* TASK SET:
[a] Rewrite the paragraph of the percentage rent section that begins "Sublessee shall pay to Sublessor" as a short list, keeping the rate and every gross-receipts threshold with its period.
[b] Answer these questions from the percentage rent section, one answer per line, marked the same way:
(i) What rate does the percentage rental use?
(ii) What makes up a separate accounting period?
(iii) Which two kinds of amounts are left out of gross receipts?
[c] Carry the percentage rent section of the sublease forward from its final sentence, in the same legal style.

** START EXTRACTED TEXT **

SECTION 6. PERCENTAGE RENT

      (a) Sublessee shall pay to Sublessor as additional rent, a percentage rental of two percent (2%) annually of the “gross receipts” that exceed: (i) $12,977,500.00 during Yrs. 1-5; (ii) $13,626,375.00 during Yrs. 6 through the remainder of the initial term; (iii) $14,275,251.00 during the first renewal term; and (iv) $15,573,000.00 during the second renewal term.

      (b) For purposes hereof, a sublease year shall consist of a consecutive twelve (12) calendar month period commencing on the commencement of the term of this Sublease; provided, however, that if this Sublease commences on a day other than the first day of a calendar month, then the first sublease year shall consist of such fractional month plus the next succeeding twelve (12) full calendar months, and the last sublease year shall consist of the period commencing from the end of the preceding sublease year and ending with the end of the term of the Sublease, whether by expiration of term or otherwise. In the event percentage rental shall commence to accrue on a day other than the first day of a sublease year, the percentage rental for such sublease year shall be adjusted on a pro rata basis, based upon the actual number of days in such sublease year.

      (c) Each sublease year shall constitute a separate accounting period, and the computation of percentage rental due for any one period shall be based on the gross receipts for such sublease year.

      (d) The term “gross receipts” as used in this Sublease is hereby defined to mean the gross dollar aggregate of all sales or rental or manufacture or production of merchandise and all services, income and other receipts whatsoever of all business conducted in, at or from any part of the demised premises, whether for cash, credit, check, charge account, gift or merchandise certificate purchased or for other disposition of value regardless of collection. Should any departments, divisions or parts of Lessee’s business be conducted by any subleases, concessionaires, licensees, assignees or others, then there shall


 

be included in Lessee’s “gross sales,” all “gross sales” of such department, division or part, whether the receipts be obtained at the demised premises or elsewhere in the same manner as if such business had been conducted by Lessee. Gross Receipts shall exclude the following: (i) any amount representing sales, use, excise or similar taxes; (ii) the amount of refunds, exchanges or returns by customers or allowances to customers.

** END EXTRACTED TEXT **
** START MATERIAL **

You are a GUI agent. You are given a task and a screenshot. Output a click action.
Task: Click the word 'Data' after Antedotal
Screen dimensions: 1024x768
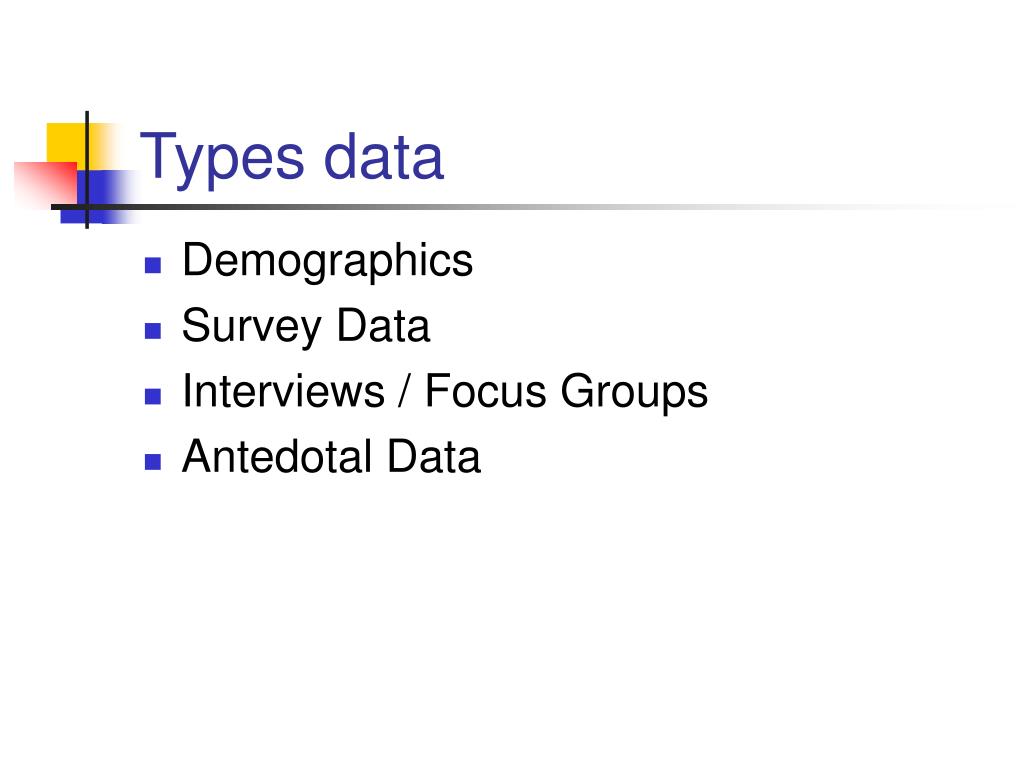point(434,456)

** END MATERIAL **

* OUTPUTS FOR THE TASKS:
[a]
Sublessee pays Sublessor additional rent of 2% a year on gross receipts above:
- $12,977,500.00 in Years 1–5
- $13,626,375.00 from Year 6 through the rest of the initial term
- $14,275,251.00 in the first renewal term
- $15,573,000.00 in the second renewal term

[b]
(i) Two percent (2%) a year of the gross receipts above the threshold.
(ii) Each sublease year.
(iii) Any amount for sales, use, excise or similar taxes, and the amount of refunds, exchanges or returns by customers or allowances to customers.

[c]
      (e) The percentage rental, if any, shall be paid within ninety (90) days after the end of each sublease year, accompanied by a statement in writing signed by Sublessee setting forth its gross receipts from the sale of all items for such sublease year. Sublessee shall keep at its principal executive offices, where now or hereafter located, true and accurate accounts of all receipts from the demised premises. Sublessor, its agents and accountants, shall have access to such records for the two (2) prior Lease Years at any and all times during regular business hours for the purpose of examining or auditing the same. Sublessee shall also furnish to Sublessor any and all supporting data in its possession relating to gross sales and any deductions therefrom as Sublessor may reasonably require. Sublessor agrees to keep any information obtained therefrom confidential, except as may be required for Sublessor’s tax returns, or in the event of litigation or arbitration where such matters are material.
      (f) Sublessee shall at all times maintain accurate records which shall be available for Sublessor’s inspection at any reasonable time.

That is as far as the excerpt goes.